#### Aim of the exercise
Copy the rows word for word, starting at the very first row and ending with the line that contains "pyautogui.click(x=34, y=58)".

====================

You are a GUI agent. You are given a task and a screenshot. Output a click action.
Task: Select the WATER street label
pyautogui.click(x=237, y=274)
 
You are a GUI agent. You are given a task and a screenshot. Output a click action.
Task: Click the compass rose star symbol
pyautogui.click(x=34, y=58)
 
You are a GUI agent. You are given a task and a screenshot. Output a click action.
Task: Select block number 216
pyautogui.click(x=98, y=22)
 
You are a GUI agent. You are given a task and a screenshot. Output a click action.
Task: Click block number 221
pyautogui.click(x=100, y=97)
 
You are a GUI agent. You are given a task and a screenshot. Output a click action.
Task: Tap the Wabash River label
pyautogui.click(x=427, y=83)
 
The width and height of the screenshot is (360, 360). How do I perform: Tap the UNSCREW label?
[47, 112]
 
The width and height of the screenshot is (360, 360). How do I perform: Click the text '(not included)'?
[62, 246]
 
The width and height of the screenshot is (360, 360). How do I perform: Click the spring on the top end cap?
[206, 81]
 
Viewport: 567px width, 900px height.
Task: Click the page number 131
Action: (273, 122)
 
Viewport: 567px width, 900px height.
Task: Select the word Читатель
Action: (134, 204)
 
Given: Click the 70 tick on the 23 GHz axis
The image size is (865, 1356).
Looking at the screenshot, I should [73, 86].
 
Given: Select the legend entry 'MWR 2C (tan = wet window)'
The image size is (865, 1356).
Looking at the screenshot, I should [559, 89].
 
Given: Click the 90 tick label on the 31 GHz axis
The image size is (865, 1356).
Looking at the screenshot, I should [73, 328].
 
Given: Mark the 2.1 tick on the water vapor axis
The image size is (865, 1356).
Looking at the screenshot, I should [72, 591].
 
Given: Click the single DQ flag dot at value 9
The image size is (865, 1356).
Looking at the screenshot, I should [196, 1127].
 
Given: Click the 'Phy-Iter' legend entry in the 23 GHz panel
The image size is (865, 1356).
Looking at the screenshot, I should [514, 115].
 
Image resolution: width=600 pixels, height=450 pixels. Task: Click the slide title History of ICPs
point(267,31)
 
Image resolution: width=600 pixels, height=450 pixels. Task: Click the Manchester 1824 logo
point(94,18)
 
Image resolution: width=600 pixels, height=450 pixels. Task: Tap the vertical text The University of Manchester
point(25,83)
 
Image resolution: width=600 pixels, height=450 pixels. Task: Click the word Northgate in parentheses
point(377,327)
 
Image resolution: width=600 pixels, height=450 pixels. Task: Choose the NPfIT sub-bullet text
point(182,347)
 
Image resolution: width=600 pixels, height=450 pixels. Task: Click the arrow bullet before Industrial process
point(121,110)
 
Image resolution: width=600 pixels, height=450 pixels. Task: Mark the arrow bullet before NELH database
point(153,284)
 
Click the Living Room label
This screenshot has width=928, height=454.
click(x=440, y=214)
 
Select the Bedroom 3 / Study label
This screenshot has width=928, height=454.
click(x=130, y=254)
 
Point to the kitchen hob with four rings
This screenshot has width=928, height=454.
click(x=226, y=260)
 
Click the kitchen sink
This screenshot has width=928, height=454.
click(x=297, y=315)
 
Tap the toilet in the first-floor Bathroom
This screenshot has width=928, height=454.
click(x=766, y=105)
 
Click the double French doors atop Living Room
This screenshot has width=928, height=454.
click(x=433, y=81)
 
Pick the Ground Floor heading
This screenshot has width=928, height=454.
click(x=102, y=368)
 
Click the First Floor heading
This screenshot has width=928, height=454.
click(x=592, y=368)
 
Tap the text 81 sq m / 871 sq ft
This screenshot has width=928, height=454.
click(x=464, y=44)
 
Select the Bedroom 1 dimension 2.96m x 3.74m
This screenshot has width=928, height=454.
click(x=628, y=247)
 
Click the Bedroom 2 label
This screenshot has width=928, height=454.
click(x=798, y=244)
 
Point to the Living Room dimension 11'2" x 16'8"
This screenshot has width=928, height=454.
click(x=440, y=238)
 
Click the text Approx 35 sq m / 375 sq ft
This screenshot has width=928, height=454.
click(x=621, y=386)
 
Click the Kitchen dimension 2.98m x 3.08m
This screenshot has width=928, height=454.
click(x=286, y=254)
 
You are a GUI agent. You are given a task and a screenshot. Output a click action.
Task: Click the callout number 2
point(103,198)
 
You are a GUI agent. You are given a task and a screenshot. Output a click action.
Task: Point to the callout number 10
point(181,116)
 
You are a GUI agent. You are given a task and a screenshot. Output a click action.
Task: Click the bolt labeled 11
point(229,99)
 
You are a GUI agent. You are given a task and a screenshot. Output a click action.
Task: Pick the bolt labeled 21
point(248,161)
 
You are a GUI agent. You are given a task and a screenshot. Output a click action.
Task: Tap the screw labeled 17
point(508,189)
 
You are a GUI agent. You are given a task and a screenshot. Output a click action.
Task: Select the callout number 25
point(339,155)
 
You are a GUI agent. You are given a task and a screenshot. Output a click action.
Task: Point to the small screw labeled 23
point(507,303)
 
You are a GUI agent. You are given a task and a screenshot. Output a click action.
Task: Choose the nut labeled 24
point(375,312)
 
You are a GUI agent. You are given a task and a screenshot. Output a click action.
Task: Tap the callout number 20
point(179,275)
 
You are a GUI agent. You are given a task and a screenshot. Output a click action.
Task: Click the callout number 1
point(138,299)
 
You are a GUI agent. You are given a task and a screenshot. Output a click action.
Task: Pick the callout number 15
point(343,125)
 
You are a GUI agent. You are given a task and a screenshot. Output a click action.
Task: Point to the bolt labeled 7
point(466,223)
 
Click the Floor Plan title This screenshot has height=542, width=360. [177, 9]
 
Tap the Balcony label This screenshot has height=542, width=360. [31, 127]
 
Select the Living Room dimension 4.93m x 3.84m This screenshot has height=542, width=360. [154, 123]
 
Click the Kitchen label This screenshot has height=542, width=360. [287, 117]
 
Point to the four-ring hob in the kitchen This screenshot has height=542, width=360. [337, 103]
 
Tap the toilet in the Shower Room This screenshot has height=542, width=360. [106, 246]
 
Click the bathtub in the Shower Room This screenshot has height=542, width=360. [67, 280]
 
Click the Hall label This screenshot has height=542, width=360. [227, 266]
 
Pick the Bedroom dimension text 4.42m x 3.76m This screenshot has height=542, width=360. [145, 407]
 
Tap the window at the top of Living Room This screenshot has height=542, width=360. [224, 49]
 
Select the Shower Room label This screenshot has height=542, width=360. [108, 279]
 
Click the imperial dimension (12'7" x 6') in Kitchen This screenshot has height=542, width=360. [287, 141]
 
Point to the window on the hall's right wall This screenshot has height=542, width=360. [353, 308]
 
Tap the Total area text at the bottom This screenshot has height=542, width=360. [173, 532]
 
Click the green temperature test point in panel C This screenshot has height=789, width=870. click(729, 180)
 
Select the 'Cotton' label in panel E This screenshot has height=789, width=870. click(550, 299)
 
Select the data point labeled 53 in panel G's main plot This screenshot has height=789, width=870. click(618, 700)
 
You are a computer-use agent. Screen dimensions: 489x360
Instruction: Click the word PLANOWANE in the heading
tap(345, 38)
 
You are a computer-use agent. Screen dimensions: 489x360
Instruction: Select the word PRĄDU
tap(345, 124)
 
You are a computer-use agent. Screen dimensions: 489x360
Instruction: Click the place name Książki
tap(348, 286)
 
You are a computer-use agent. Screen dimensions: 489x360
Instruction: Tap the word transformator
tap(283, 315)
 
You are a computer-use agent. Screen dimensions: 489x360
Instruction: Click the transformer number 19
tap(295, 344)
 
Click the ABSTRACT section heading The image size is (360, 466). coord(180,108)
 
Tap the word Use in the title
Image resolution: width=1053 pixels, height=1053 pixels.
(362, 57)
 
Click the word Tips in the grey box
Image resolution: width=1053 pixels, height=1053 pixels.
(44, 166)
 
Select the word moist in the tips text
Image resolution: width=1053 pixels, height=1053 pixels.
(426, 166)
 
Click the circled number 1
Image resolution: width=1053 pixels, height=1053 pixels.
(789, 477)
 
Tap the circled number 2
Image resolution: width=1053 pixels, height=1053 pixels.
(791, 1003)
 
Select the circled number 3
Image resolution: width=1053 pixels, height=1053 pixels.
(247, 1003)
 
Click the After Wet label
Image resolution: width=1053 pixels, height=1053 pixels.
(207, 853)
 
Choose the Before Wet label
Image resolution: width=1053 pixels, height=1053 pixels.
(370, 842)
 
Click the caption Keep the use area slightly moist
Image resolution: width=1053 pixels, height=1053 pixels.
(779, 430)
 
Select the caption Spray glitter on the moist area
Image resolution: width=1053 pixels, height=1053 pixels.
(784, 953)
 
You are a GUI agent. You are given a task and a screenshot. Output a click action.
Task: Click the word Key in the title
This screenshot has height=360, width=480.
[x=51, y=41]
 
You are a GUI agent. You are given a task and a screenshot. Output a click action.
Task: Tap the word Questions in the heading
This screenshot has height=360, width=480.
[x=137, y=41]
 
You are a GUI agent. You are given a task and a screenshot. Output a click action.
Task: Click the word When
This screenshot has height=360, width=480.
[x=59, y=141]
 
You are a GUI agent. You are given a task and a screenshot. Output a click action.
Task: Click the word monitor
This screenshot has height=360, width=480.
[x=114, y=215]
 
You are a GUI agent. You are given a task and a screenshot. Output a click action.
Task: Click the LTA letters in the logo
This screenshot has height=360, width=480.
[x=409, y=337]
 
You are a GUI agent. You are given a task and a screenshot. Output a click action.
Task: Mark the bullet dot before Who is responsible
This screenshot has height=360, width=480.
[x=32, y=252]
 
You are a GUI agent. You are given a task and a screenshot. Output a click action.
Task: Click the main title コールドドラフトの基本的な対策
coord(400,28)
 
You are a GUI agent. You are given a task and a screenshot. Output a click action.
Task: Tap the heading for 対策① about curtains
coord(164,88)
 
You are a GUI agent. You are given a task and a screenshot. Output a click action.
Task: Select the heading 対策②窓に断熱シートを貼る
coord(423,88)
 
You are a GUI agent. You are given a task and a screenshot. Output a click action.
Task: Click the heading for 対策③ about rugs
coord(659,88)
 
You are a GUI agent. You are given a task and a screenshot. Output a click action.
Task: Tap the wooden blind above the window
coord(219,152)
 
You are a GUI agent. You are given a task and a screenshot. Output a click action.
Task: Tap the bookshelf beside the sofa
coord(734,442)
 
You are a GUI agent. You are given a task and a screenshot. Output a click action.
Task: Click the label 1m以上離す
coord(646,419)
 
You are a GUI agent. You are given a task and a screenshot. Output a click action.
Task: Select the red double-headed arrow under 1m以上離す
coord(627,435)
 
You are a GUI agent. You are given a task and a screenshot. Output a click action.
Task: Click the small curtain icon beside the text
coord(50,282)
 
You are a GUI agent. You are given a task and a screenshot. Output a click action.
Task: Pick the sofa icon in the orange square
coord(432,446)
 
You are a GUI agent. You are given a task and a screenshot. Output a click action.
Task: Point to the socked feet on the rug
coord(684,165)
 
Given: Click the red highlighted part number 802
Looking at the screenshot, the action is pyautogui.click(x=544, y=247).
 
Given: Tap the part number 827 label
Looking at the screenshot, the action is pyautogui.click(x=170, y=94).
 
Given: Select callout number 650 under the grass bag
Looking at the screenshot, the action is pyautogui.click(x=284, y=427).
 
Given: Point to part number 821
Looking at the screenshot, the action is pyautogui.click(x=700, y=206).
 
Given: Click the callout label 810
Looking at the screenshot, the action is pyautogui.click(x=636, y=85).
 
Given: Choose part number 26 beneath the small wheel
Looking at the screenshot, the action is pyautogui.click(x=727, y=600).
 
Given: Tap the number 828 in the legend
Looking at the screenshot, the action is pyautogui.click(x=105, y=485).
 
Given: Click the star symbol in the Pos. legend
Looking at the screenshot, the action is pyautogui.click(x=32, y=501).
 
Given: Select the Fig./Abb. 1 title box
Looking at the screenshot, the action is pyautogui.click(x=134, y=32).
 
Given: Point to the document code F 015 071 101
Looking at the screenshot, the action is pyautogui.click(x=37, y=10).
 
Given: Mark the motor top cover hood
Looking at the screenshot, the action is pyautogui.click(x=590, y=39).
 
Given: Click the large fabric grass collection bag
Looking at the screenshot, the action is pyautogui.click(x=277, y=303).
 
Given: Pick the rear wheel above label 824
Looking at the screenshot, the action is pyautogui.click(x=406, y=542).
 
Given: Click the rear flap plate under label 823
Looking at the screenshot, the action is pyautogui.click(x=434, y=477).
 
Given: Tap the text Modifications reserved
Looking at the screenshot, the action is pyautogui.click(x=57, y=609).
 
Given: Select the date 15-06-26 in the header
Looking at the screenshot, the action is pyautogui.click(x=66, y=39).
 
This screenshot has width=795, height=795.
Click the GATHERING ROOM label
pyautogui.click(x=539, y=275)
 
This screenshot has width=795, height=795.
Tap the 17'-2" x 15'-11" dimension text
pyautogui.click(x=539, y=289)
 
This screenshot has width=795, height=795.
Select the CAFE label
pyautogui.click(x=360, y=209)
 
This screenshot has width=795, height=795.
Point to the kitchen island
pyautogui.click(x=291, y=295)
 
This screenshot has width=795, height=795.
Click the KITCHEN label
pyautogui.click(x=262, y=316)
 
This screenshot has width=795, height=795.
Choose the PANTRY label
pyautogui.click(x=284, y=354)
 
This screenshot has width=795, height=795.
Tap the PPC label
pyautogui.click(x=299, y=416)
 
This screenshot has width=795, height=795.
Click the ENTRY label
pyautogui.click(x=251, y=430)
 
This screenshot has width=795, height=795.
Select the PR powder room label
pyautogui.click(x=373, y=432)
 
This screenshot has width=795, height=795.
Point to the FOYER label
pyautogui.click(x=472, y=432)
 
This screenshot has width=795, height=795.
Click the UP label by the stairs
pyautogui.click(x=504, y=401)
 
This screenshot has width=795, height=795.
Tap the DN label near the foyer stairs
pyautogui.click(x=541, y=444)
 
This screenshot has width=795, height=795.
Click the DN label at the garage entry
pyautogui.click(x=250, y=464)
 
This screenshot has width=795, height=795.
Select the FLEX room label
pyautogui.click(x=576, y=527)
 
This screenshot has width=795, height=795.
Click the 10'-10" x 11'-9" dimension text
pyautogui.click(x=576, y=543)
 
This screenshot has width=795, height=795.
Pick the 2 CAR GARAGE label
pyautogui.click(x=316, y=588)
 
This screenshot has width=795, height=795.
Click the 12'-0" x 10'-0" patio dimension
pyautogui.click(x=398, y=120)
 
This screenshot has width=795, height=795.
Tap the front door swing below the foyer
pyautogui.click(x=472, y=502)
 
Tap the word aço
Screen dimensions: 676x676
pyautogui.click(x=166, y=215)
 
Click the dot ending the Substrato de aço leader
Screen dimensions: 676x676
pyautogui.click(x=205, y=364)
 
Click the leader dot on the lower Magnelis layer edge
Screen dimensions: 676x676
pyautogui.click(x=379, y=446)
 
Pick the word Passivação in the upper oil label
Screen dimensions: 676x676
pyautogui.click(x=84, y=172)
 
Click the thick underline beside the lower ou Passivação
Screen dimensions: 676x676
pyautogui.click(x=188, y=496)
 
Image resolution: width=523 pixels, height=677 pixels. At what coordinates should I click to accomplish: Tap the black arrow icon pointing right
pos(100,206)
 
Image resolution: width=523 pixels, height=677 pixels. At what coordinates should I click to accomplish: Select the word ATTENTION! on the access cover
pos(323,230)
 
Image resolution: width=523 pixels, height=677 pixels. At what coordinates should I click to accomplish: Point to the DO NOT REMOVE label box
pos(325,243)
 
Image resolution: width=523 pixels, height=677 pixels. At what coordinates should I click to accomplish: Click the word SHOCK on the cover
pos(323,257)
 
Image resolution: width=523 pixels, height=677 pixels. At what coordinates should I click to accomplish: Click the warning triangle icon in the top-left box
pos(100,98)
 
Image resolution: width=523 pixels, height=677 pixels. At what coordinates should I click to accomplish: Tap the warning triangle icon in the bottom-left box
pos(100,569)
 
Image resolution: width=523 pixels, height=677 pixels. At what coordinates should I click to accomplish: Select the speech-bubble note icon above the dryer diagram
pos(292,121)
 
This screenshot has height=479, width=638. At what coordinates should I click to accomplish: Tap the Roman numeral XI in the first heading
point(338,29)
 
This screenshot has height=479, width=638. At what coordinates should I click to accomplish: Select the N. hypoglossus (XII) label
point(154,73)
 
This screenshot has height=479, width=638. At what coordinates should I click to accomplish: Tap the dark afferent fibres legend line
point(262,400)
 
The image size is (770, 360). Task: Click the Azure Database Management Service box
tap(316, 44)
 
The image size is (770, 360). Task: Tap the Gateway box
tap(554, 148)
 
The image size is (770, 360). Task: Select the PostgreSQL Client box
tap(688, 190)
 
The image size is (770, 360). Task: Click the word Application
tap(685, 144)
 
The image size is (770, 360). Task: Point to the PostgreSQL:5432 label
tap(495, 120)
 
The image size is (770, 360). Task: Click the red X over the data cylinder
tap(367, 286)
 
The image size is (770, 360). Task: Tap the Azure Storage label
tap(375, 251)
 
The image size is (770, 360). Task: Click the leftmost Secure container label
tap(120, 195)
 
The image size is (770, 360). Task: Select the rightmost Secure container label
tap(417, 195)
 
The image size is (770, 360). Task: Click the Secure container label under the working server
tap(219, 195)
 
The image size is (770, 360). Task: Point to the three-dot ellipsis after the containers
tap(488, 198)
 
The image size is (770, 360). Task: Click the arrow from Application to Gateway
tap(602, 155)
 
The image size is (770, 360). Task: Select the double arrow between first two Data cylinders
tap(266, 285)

====================

#### Exercise solution
You are a GUI agent. You are given a task and a screenshot. Output a click action.
Task: Select the WATER street label
pyautogui.click(x=237, y=274)
 
You are a GUI agent. You are given a task and a screenshot. Output a click action.
Task: Click the compass rose star symbol
pyautogui.click(x=34, y=58)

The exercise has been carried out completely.